• _About this exercise_
The response should contain every entry, reproduced exactly.

Stored items:
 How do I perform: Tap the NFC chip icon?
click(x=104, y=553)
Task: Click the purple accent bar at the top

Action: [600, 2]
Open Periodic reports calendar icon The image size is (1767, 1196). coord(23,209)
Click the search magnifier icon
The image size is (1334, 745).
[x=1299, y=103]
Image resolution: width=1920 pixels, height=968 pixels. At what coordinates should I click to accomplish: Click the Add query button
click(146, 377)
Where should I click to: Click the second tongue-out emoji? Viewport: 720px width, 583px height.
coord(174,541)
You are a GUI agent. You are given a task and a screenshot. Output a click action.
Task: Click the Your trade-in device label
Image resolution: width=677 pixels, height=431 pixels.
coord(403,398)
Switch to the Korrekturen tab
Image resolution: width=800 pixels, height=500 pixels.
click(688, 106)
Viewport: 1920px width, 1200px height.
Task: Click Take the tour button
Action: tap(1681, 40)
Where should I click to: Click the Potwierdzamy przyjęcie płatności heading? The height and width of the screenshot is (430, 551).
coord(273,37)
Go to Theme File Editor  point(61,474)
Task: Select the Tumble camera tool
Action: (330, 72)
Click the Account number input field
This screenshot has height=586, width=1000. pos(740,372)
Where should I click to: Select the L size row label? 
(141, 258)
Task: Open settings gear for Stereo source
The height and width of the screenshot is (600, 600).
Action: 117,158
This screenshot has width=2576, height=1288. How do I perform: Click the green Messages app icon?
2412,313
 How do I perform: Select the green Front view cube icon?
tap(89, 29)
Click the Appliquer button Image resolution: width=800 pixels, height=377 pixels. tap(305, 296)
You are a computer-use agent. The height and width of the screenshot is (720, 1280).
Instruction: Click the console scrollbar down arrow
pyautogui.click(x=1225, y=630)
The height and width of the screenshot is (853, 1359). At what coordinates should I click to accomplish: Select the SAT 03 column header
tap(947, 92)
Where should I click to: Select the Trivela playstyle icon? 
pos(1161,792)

• _The answer_
 How do I perform: Tap the NFC chip icon?
click(x=104, y=553)
Task: Click the purple accent bar at the top

Action: [600, 2]
Open Periodic reports calendar icon The image size is (1767, 1196). coord(23,209)
Click the search magnifier icon
The image size is (1334, 745).
[x=1299, y=103]
Image resolution: width=1920 pixels, height=968 pixels. At what coordinates should I click to accomplish: Click the Add query button
click(146, 377)
Where should I click to: Click the second tongue-out emoji? Viewport: 720px width, 583px height.
coord(174,541)
You are a GUI agent. You are given a task and a screenshot. Output a click action.
Task: Click the Your trade-in device label
Image resolution: width=677 pixels, height=431 pixels.
coord(403,398)
Switch to the Korrekturen tab
Image resolution: width=800 pixels, height=500 pixels.
click(688, 106)
Viewport: 1920px width, 1200px height.
Task: Click Take the tour button
Action: tap(1681, 40)
Where should I click to: Click the Potwierdzamy przyjęcie płatności heading? The height and width of the screenshot is (430, 551).
coord(273,37)
Go to Theme File Editor  point(61,474)
Task: Select the Tumble camera tool
Action: (330, 72)
Click the Account number input field
This screenshot has height=586, width=1000. pos(740,372)
Where should I click to: Select the L size row label? 
(141, 258)
Task: Open settings gear for Stereo source
The height and width of the screenshot is (600, 600).
Action: 117,158
This screenshot has width=2576, height=1288. How do I perform: Click the green Messages app icon?
2412,313
 How do I perform: Select the green Front view cube icon?
tap(89, 29)
Click the Appliquer button Image resolution: width=800 pixels, height=377 pixels. tap(305, 296)
You are a computer-use agent. The height and width of the screenshot is (720, 1280).
Instruction: Click the console scrollbar down arrow
pyautogui.click(x=1225, y=630)
The height and width of the screenshot is (853, 1359). At what coordinates should I click to accomplish: Select the SAT 03 column header
tap(947, 92)
Where should I click to: Select the Trivela playstyle icon? 
pos(1161,792)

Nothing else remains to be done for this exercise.